The Awesome Roommate however, being more of a Humanities Nerd, is not impressed with Bob. I know. How could you not want a pudding rotting and GROWING stuff in your refrigerator?

Sheesh.

Sunday, October 29, 2006

So I still rule

And milk still decomposes.

No, I don't know how this keeps happening. It's COMPLICATED.

And this is why I should change my career plans

From my highly non-scientific observations:

There is a perfect correlation between a female's ability to be a lawyer and her tendency to be a COMPLETE raging bitch.

And I want to go to law school?

Monday, October 23, 2006

Timing, people! TIMING!

Look, if I've pried myself out of bed, slogged through the rain, and hiked up four flights of stairs?

I'm no longer happy to discover that you've canceled class.

Now, if I'd known earlier and NOT ALREADY HAVE WOKEN UP? Different story.

(What, you can't plan your emergencies in advance? Sheesh.)

Wednesday, October 18, 2006

SHIT.

SHIT SHIT SHIT SHIT SHIT.

My econ midterm grade is apparently now accessible on my student page online. I have not actually checked, but I have heard as much from other people in the class.

SHIT.

I HATE FINDING OUT STUFF ONLINE. Seriously. College admissions? Nearly killed me. (Those of you who knew me then, yeah, DUH.)

And now it's THERE. WAITING. Waiting for me to check it. AND I'M SUPPOSEED TO BE WRITING A PAPER HERE.

Fuck it. I'm not checking it. I'll go to her office hours tomorrow and ask for it back, and then I can further humiliate myself by crying in front of her. EXCELLENT PLAN.

Tuesday, October 17, 2006

Life as me

Oooooooh I'm supposed be rewriting an essay because it's due tomorrow, but naturally I'm blogging instead because productivity? Pffft.

I just got back from a meeting with one of my professors who had the unfortunate job of informing me that basically, I completely suck at writing. Lovely. He did so, of course, in an extremely polite, scholarly fashion, which made things even greater, because he's this amazingly refined academic and I'm the girl who tripped walking into his office.

☆ ☆ ☆

**To be done**: Write the next portion of the college blog posts, starting after the last sentence shown.

[Rows from a screen grounding dataset]
☆ ☆ ☆

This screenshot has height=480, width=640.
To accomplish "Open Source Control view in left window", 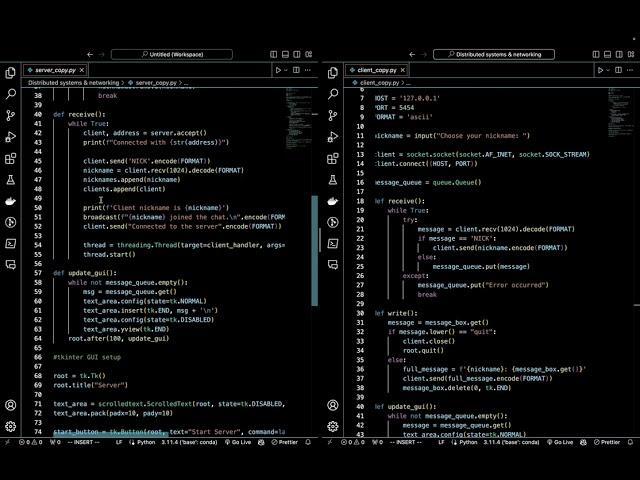I will 11,115.
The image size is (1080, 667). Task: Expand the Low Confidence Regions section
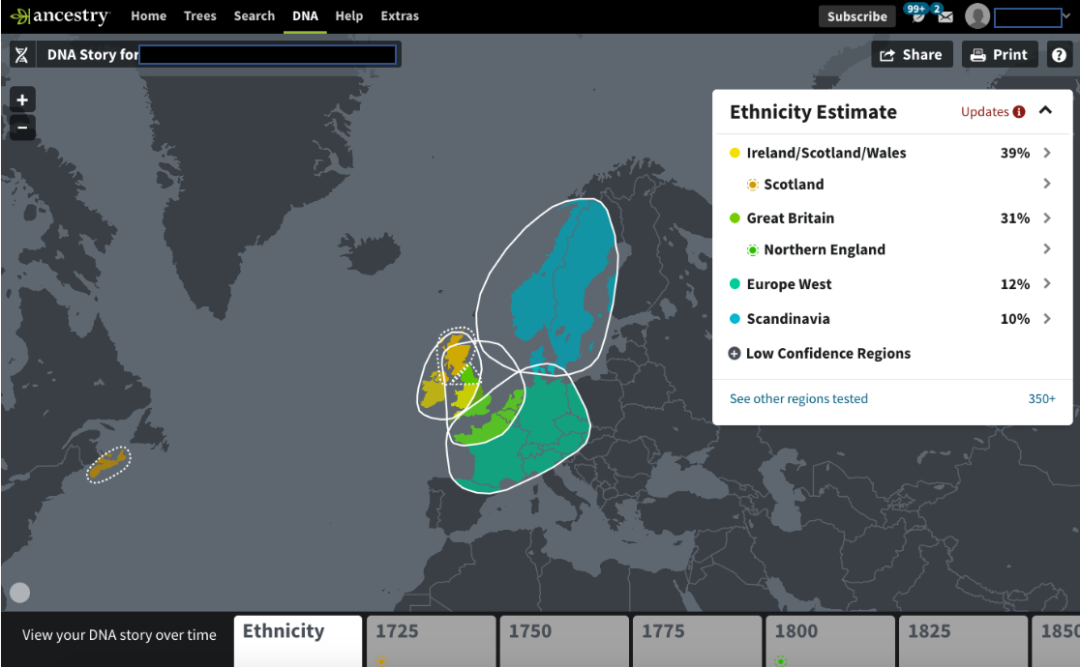pos(735,353)
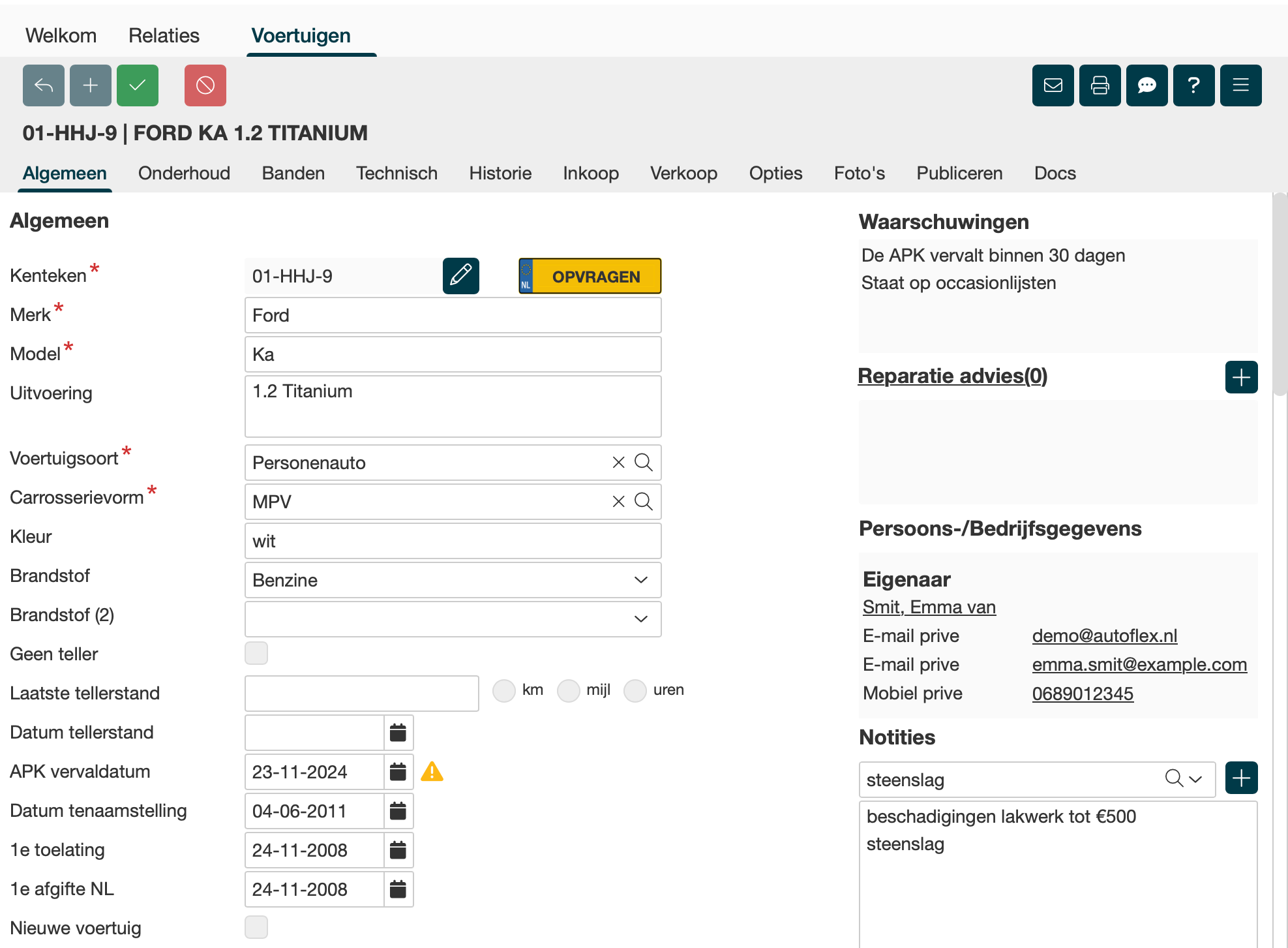Viewport: 1288px width, 948px height.
Task: Open the empty Brandstof (2) dropdown
Action: click(x=640, y=619)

☆ ☆ ☆

**Reply to the exercise**:
I'm also the girl who....ok, this is where it gets complicated. See, I fidget. I'm sure it has absolutely nothing to do with all the coffee I drink, but seriously, if you could just hook the fidgeting up to a generator, we'd have even less excuse to be at war in Iraq, because we'd have no energy problem. (Ba-dum-CHHH! Come for the caffeine-induced babbeling, stay for the biting political commentary. Biting.)

So, I'm fidgeting. Usually the fidgeting involves an object, like my fingernails and my teeth, but I'm still working on that, so I was playing with a pen. A purple pen, if you'd like to picture the whole scenario in your minds. Anyway. The pen has a clicky thing on top, which is absolutely fantastic for nervous twitchers, but I'm also speaking to said prof at the time, so that's out. I thus had to be content with bending the somewhat rigid clip on the pen. Oooh look. It gets farther away...and farther away...and farther---aaaaaand it's just broken off and been catapaulted an indeterminite distance away and I don't see where it's landed. NICE.

Oh great, he probably saw that.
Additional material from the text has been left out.